[lbo-talk] the Grundrisse and credit

Carrol Cox cbcox at ilstu.edu
Thu Jan 19 20:18:05 PST 2012


I agree, esp. with some clarification from an off-list post. But my original post is correct also.

It would be interesting if two or three of those on this list who know econ would set up a specific form, at least roughly, then try to trace the reverberations of that change in the economy. The economy in motion. That would produce at least tentative knowledge.

But chatter about it has the same legitimacy as playing euchre; some get a kick out of it. Fine. People need their fun. But it does not produce knowledge and it has no relevance to political action.
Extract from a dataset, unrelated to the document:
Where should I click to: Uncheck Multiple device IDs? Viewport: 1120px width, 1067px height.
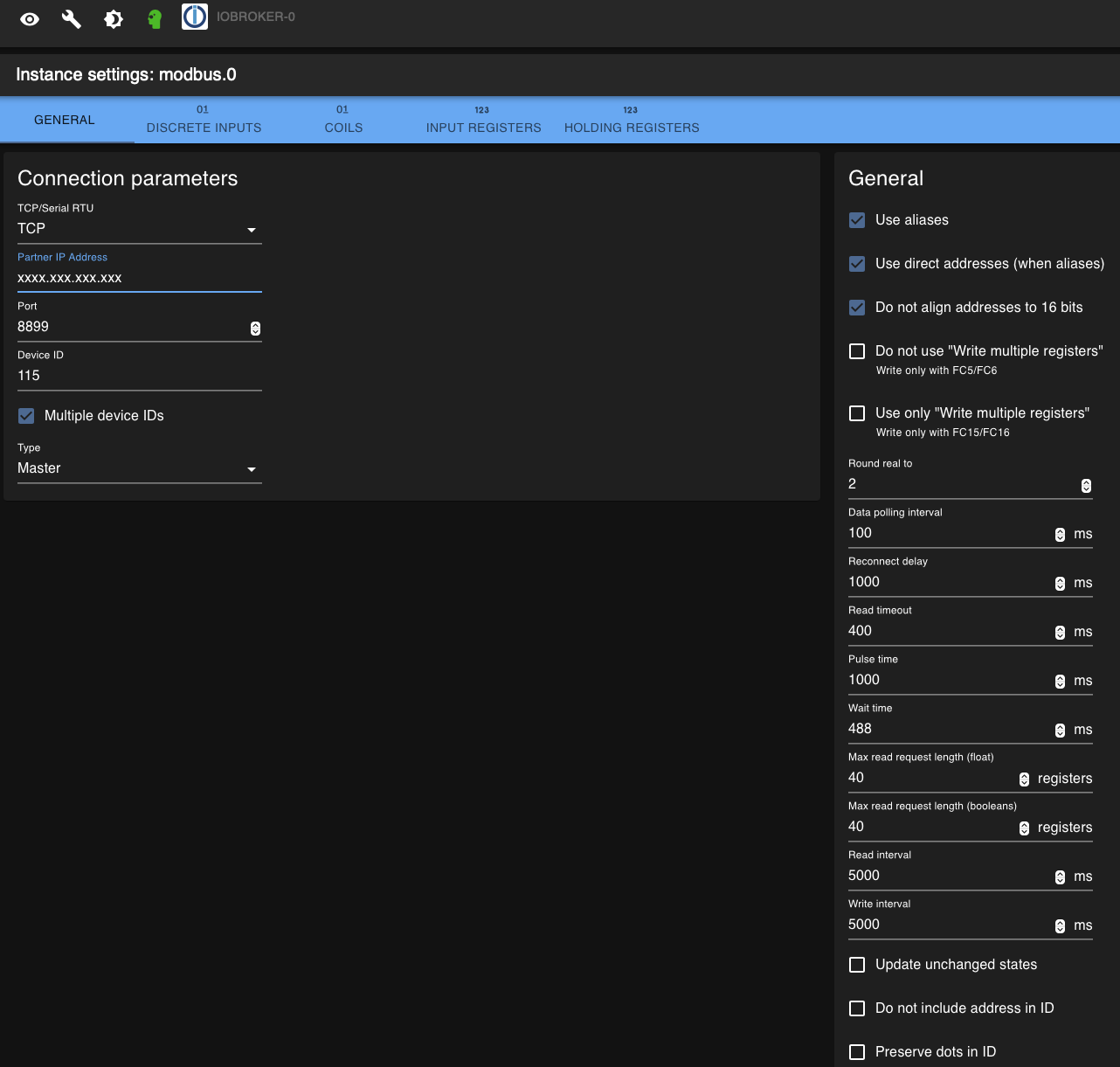point(26,416)
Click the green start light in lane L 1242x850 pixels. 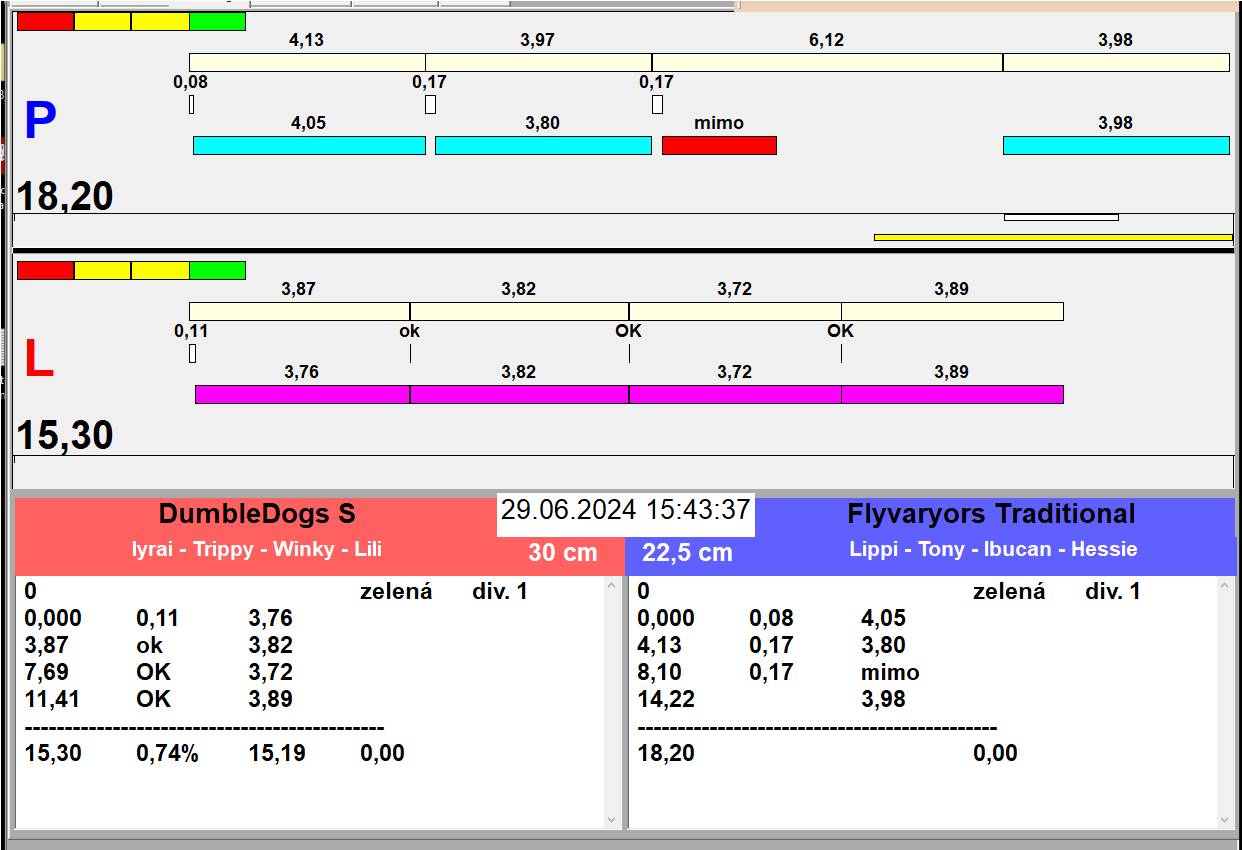point(217,270)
An amateur toss out: Cancel household debt of all families with less than 60k annual income. If that is silly, craft your own.

Carrol

-----Original Message----- From: lbo-talk-bounces at lbo-talk.org [mailto:lbo-talk-bounces at lbo-talk.org] On Behalf Of shag carpet bomb Sent: Thursday, January 19, 2012 9:50 PM To: lbo-talk at lbo-talk.org; lbo-talk at lbo-talk.org Subject: Re: [lbo-talk] the Grundrisse and credit

but it's a serious question. as i said earlier, it was the topic of dinner party conversation once among friends. being totally ignorant of how it works, as most people are, what the hell would happen if debt was just cancelled. hit the reset button. jordan tells me the question is too stupid for an answer.... alrighty then!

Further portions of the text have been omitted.